## TASK DIRECTIONS
Reproduce every line of the items below without any change, but leave out the pictures.

## GIVEN DATA
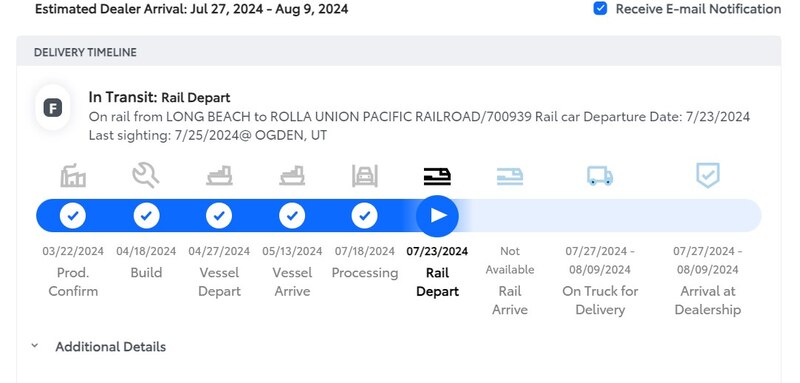Click the Vessel Arrive ship icon
This screenshot has width=800, height=383.
(292, 176)
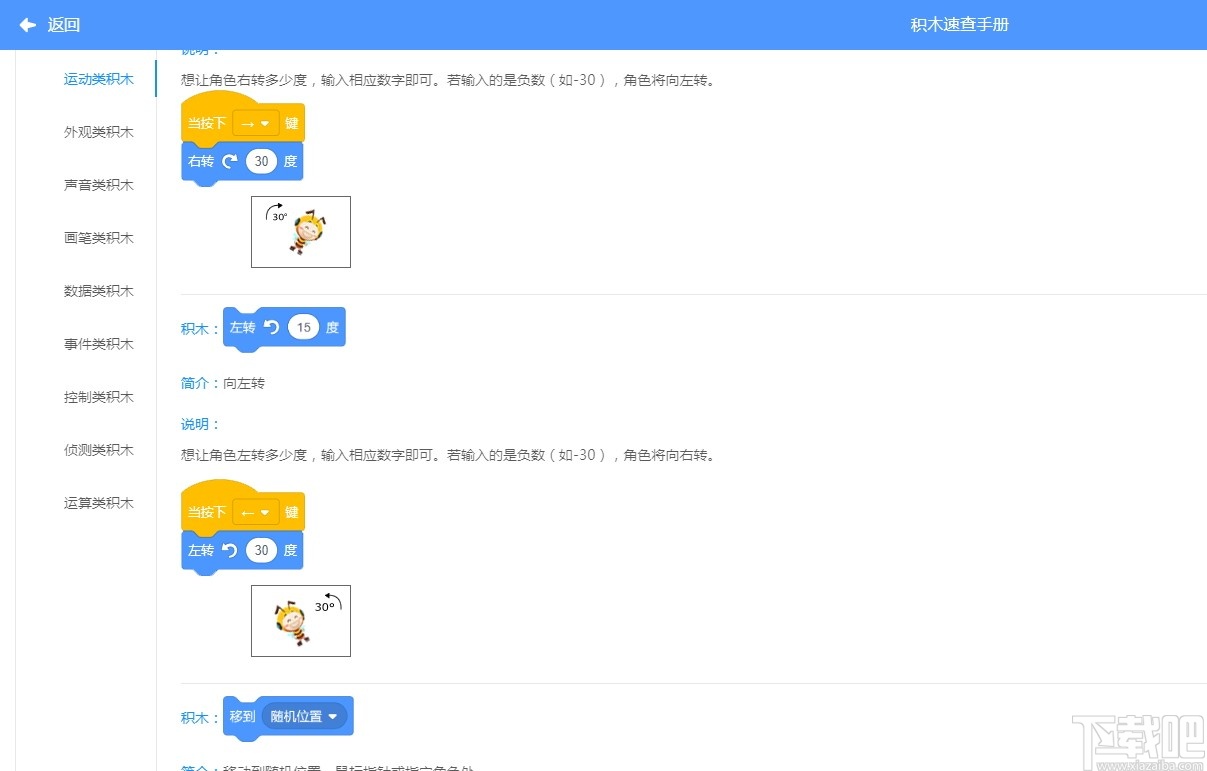Select the 事件类积木 sidebar entry
Image resolution: width=1207 pixels, height=771 pixels.
98,343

## RESULT OF THE EXERCISE
Click the Vessel Arrive ship icon
This screenshot has width=800, height=383.
(292, 176)
Select the 事件类积木 sidebar entry
Image resolution: width=1207 pixels, height=771 pixels.
98,343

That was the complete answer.